Hey "U" (just thought I'd try that aberration),

Well, it gives the APPPEARANCE of "audience participation - a VERY good thing. The audience "thinks" "that radio station LISTENS" to ME!
- when the pd (or whoever) picks the music, anyway.
 
tjthedj said:
Oldiescat, we agree. The regular rotation IS about 700 songs, with lots of attention to (maybe only 1 per hour late in the hour) other stuff with a much lower rotation, giving the illusion that you have EVERYTHING. THAT is what Chick Watkins did (using Selector) on the old "AM ONLY" format with about the same number of songs.

I agree that there are some formats where that many songs will work, but in most, it is way in excess of what the average listener wants to hear.

Auditorium testing is quite expensive, but I would do it initially. Then, after that, anually (probably labor day weekend) I'd do a "music battle" playing 2 songs, then people vote, then the winner of that battle faces another song, and so on. Even if you get only a few calls (even in a small market my experience was that LOTS of people call) you give the ILLUSION of "playing peoples favorites and that we have an amaziingly LARGE library. Idea is from Bob Moomey at WIND, Chicago in the 70's.

An AMT is not that expensive, unless you are in a market like Idaho Falls or Panama City. The cost can range between $20 k and $30 k usually, and if the station can trade the facility and refreshments and parking, even less.

It is pretty standard to do a minimum of two tests a year, generally removed from holiday seasons, and preceeding the Spring and Fall books by enough time to implement and adjust the list. I know of stations doing 4 tests and even 6 a year, depending on the size of hte market and the tendency of the library to get crispy and need rotational adjustment.

I have done "on air" AMTs on a number of occasions, publishing the list in a newspaper as well as making the forms available in stores. Listeners rate the songs just like in an AMT. Importantly, we put a place to list "songs I like but did not hear" so that songs we might have missed are brought to our attention, and added to the "real" AMT. At one station, we got about 50,000 entries, and lots of songs that we did actually test.

There are all kinds of ways listeners can give input that helps put together a more "scientific" AMT. It lets the listeners know the station cares about the songs that are played, and can help in finalizing an AMT list. It also tells the listener that if you do not play a song it is because most of the other listeners did not like it.
 
Re: here we go again

Oldies Cat said:
NEWSFLASH, gentlemen: radio listeners do not base their musical tastes in 2006 on what was on record charts 40 years ago.

Speak for yourself, big guy. That's what I subscribe to satellite for.

There simply are not 4500, 2000 or even 1000 Oldies that deserve regular airplay, whether you're a 1958-1971 traditional oldies station or one that's a '60s/'70s mix.
Never have been, never will be.
[/quote][/quote][/quote]

No song deserves "regular" airplay (i.e. too much repetition). Mix 'em up and play'em. Even if it's only once a week.

**Questions to answer:**
1 - Duplicate everything in the oldies radio forum thread from "There are all" down to "to satellite for.".
2 - Answer these questions using the oldies radio forum thread:
(a) About how many songs does the regular rotation hold?
(b) What cost range is given for an AMT?
(c) About how many entries did one station get from its "on air" AMT?
3 - Resume the oldies radio forum thread after its final sentence.
The material after this point is separate from the oldies radio forum thread.

**Collected data:**
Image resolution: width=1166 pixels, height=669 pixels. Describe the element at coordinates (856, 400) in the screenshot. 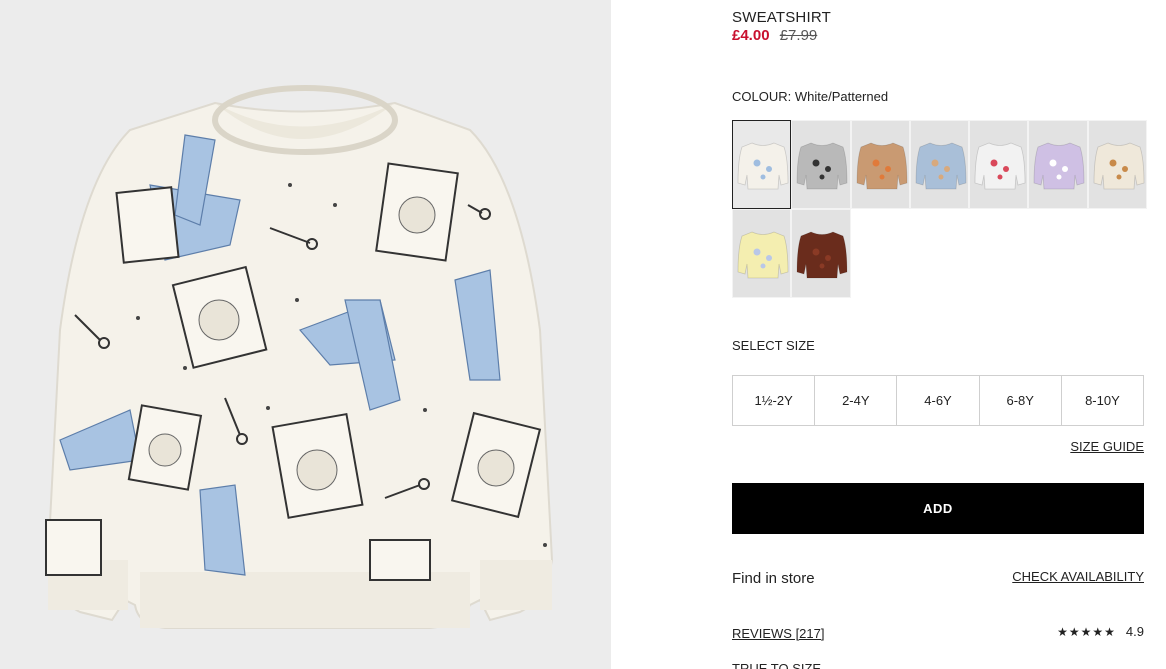

I see `size-option: 2-4Y` at that location.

**Your written answers:**
1 -
There are all kinds of ways listeners can give input that helps put together a more "scientific" AMT. It lets the listeners know the station cares about the songs that are played, and can help in finalizing an AMT list. It also tells the listener that if you do not play a song it is because most of the other listeners did not like it.
 
Re: here we go again

Oldies Cat said:
NEWSFLASH, gentlemen: radio listeners do not base their musical tastes in 2006 on what was on record charts 40 years ago.

Speak for yourself, big guy. That's what I subscribe to satellite for.

2 -
(a) About 700 songs.
(b) Between $20 k and $30 k, usually.
(c) About 50,000 entries.

3 -
problem is

TheFonz said:
Oldies Cat said:
NEWSFLASH, gentlemen: radio listeners do not base their musical tastes in 2006 on what was on record charts 40 years ago.

Speak for yourself, big guy. That's what I subscribe to satellite for.

There simply are not 4500, 2000 or even 1000 Oldies that deserve regular airplay, whether you're a 1958-1971 traditional oldies station or one that's a '60s/'70s mix.
Never have been, never will be.
[/quote][/quote]

No song deserves "regular" airplay (i.e. too much repetition). Mix 'em up and play'em. Even if it's only once a week.
[/quote]

Point A: you are in radio. You are not representative of typical, everyday radio listeners (and, if you're not in radio, you're obviously radio junkie enough to be the exception, not the rule).

Point B: "No song deserves regular airplay"? You've got to be joking. If you only play your Powers once a week (for example), you'd end up playing so many stone stiffs your TSL would be 2 hours a week. If you knew what you were talking about, you'd realize that a high-demand song like Van Morrison's "Brown-Eyed Girl" playing only once per week (perhaps on overnights) would leave your core audience extremely unsatisfied. The average heavy listener tunes in around 2 hours per day, average listener just over one hour per day. Most of your P-1 listeners will miss most of their favorite hits, therefore leaving my radio station creaming your radio station every hour, every day, every week and every ratings period.
 
I generally dislike cats - but YOU are a GREAT exception. I agree with your post 100% I also have a great deal of difficulty with the 700 song playlist. Selector, or some creative scheduling would make a 1200-1500 song list great.
 
Johnny Morgan said:
And that's the point--the remake of "Walk Away Renee" by the Four Tops was a hit in a number of places, in some instances, moreso than the original.

Philadelphia, for one, I guess. In the late '90s the Tops' "...Renee" (which, I'll just say, holds its own against the Left Banke's, though I prefer to hear the latter), got quite a bit of play on WOGL-98.1, which played quite a lot of "obscure" Motown (the Supes' "There's No Stopping Us Now", the Tempts' "The Impossible Dream", the Miracles' "Would I Love You", the Tops' "I'll Turn to Stone", for examples). I guess the Tops' "...Renee" charted higher in Philly than nationally, and maybe higher than the Left Banke's version. But I was only 7 years old in 1968, the year of the Tops' version (I'll have to check my Whitburn for the date).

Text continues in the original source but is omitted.